Is your guy an underachiever? You know, he's the guy who perpetually has no plans and no money? When you met him, you thought you could help him, inspire him to greatness and believe in him. Now, you feel unhappy, used and abused. Underachievers seem like harmless, romantic, misunderstood guys but that's far from the truth. They can wreck you upward mojo and drag you down into underachiever-land with them. If this describes your guy consider these four reasons for leaving.
You lowered the standard - and it keeps dropping. There was a time when you had standards but now they are firmly in the rear view mirror.
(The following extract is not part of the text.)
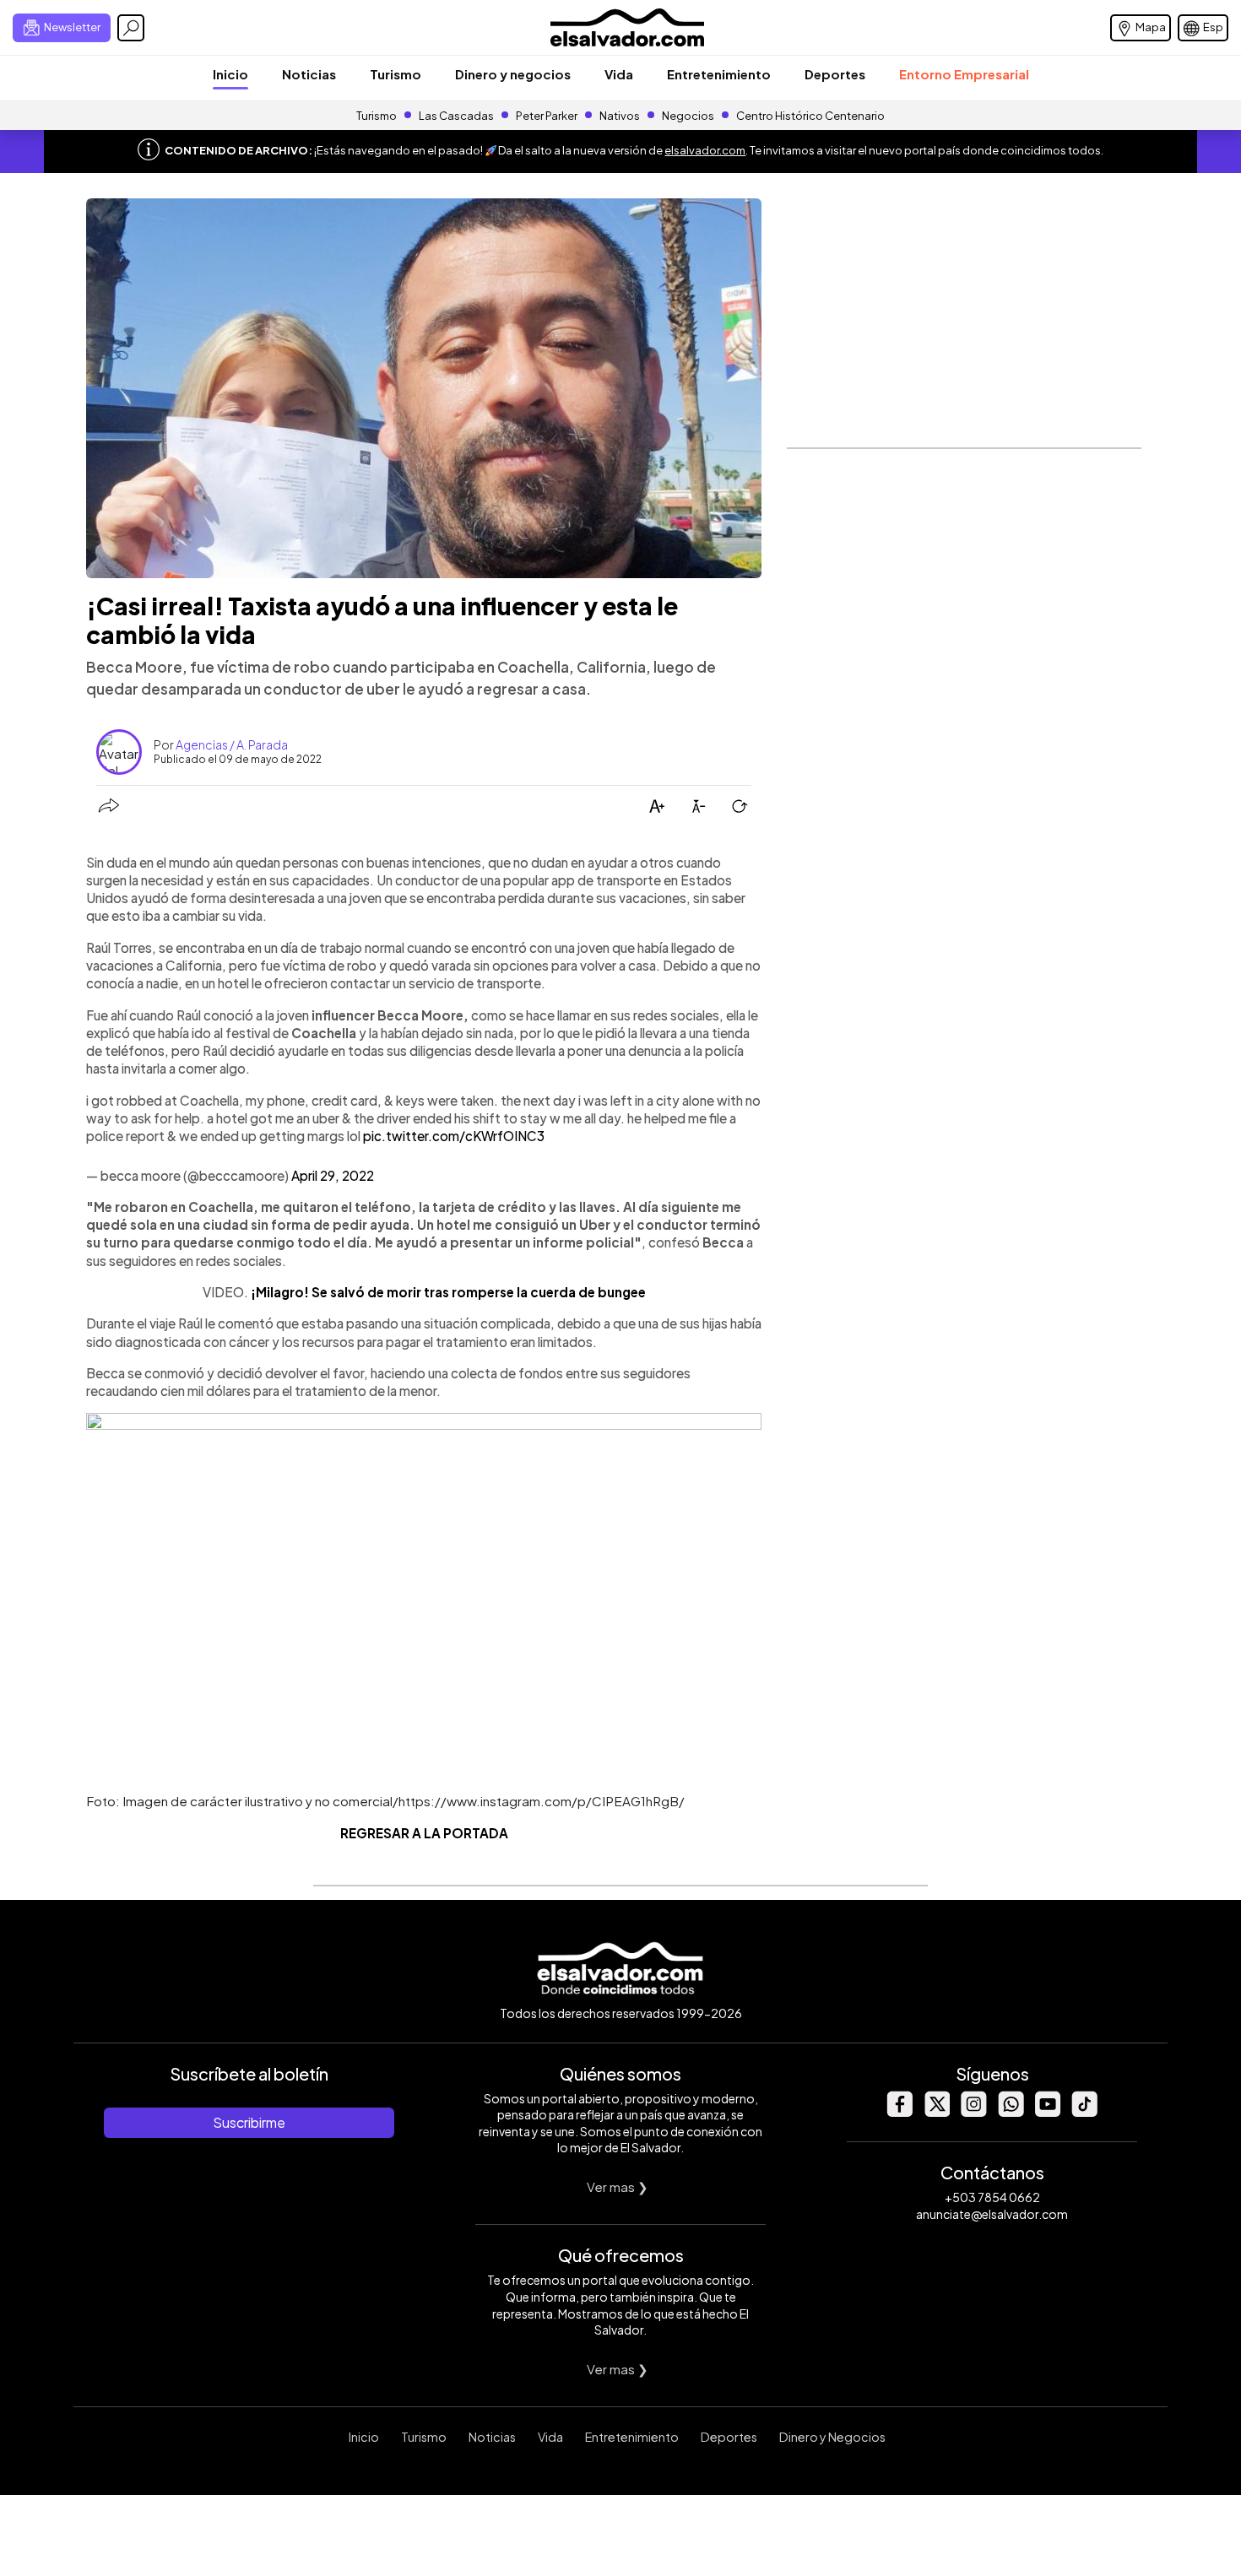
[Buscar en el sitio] (130, 27)
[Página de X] (936, 2112)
Prior to dating the underachiever you would never go out of the house wearing sweatpants, now it has become your uniform. The idea of floating a check or missing a payment was crazy before but now it has become a way of life. Get out now! His underachieving vibe has rubbed off on you. It's time to return to sanity and grown up living. Say goodbye.
He wants to trap you into marriage. He knows you are unhappy with him but decides to play the trump card; he asks you to marry him. Run as far away as you can. Marriage will not magically change the underachiever, nor will it make you happy. All marriage will do is move you permanently into the "broke" and "embarrassed" categories.
Your bank account is empty. You had a nice nest egg, now it's gone. Showering him with gifts, paying his rent, meeting his needs - all these financial activities cost money. If you give everything and he gives nothing you need to leave. Waiting for his big ideas to get found or his lawsuit to come is not a strategy for life. Get, while the getting is good. (That's 70s talk for leave, quickly.)
He has isolated you from friends and family. Your family is so exasperated with you that they refuse to talk about him. He's so insecure (typically underachiever attitude) that he can't stand your friends. Mom and Dad don't like him so you've put some space between you. Listen to your friends and family - they love you. If he's isolating you from the people you love you need to leave. This is not healthy, normal behavior. End it before the separation becomes too extreme.